|Original post by Procyon Lotor|
Did you read my post? I said "I'm not an expert", and "it doesn't use any newer instruction sets".
I'm 99.9% sure the C# version doesn't use SSE instructions either. First, compilers just aren't smart enough to do that, and second, there's just nothing to be gained by it in your case.Edit:
Ok, they might use the scalar versions of SSE instructions, but that won't offer any big performance boost.Edit2:
Ok, just looked some of the latencies up. The SSE version of sqrt is actually a good deal faster than the x87 one. But the rest are pretty much the same. Try compiling your C++ program to use SSE, and see what happens.
I was looking for advice on why my C++/ASM code wasn't performing well, not an argument about which language is faster.

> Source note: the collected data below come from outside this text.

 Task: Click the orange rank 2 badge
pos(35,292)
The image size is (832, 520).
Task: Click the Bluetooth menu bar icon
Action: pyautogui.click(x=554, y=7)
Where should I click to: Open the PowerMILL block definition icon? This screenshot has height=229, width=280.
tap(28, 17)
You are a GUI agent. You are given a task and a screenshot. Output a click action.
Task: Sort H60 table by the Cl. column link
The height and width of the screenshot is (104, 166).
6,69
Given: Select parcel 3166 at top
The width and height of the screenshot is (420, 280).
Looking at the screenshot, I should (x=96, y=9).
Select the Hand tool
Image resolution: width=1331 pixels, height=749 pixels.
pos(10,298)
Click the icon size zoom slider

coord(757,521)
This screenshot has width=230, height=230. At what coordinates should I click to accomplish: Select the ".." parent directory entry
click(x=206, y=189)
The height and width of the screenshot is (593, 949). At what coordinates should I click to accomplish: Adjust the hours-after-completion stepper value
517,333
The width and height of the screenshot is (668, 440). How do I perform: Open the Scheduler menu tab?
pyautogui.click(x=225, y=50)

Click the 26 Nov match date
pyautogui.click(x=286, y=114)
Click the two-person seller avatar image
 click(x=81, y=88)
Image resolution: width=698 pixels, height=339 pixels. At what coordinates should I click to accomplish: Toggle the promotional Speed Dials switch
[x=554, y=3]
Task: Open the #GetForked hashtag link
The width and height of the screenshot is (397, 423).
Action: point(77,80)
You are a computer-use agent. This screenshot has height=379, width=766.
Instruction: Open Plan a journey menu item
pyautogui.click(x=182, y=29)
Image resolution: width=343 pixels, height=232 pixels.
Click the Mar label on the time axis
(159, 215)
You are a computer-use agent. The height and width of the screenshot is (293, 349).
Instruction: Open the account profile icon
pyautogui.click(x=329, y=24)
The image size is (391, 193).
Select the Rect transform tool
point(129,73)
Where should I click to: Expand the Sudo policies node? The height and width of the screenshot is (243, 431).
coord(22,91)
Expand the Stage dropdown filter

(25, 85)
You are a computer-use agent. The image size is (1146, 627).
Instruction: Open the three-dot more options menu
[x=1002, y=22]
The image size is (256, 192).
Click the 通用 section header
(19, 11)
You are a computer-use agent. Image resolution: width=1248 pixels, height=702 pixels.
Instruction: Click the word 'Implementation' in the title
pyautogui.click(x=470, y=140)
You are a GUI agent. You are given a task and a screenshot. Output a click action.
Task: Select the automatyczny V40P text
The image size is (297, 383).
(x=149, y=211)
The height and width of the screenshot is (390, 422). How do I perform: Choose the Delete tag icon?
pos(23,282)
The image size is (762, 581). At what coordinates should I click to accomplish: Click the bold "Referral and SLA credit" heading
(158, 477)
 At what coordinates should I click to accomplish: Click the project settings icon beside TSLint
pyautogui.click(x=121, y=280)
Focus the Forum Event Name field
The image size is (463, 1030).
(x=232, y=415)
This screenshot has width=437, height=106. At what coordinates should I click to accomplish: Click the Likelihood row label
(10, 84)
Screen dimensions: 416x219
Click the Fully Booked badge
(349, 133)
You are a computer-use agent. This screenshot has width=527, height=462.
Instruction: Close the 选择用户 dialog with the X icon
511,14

Well, you did start out by saying "I was interested in seeing what the performance different between C++, C# and ASM with a C++ wrapper would be".
Sounds like you were interested in which language was faster.
My point is simply that there's nothing too surprising in C# being fast.
But to answer your question, the main reason your ASM version isn't performing very well is because ASM is damn complex. You not only have to write the code, you also have to take latency and register pressure and other factors into account. You need to reorder your instructions to hide the latency. The CPU can read up to 3 instructions per cycle, and a lot of operations have several cycles latency. (Division and square root in particular are horrible). You have to reorder your instructions so that the instructions aren't dependant on the previous ones (especially if the previous ones had high latency). And branches are an entire research topic on their own. You want to avoid control hazards that stall the pipeline, and again, the order of instructions plays a huge role here as well.
So basically, don't bother with the ASM version. It's not faster, and doesn't even have the potential to be faster, but it takes *a lot* more work.
The C++ version is more interesting. Not sure why that is slower (Although the type conversions as you mentioned might play a role. That, or the compiler just isn't as good at optimizing this particular program.[Edited by - Spoonbender on May 18, 2006 8:50:29 PM]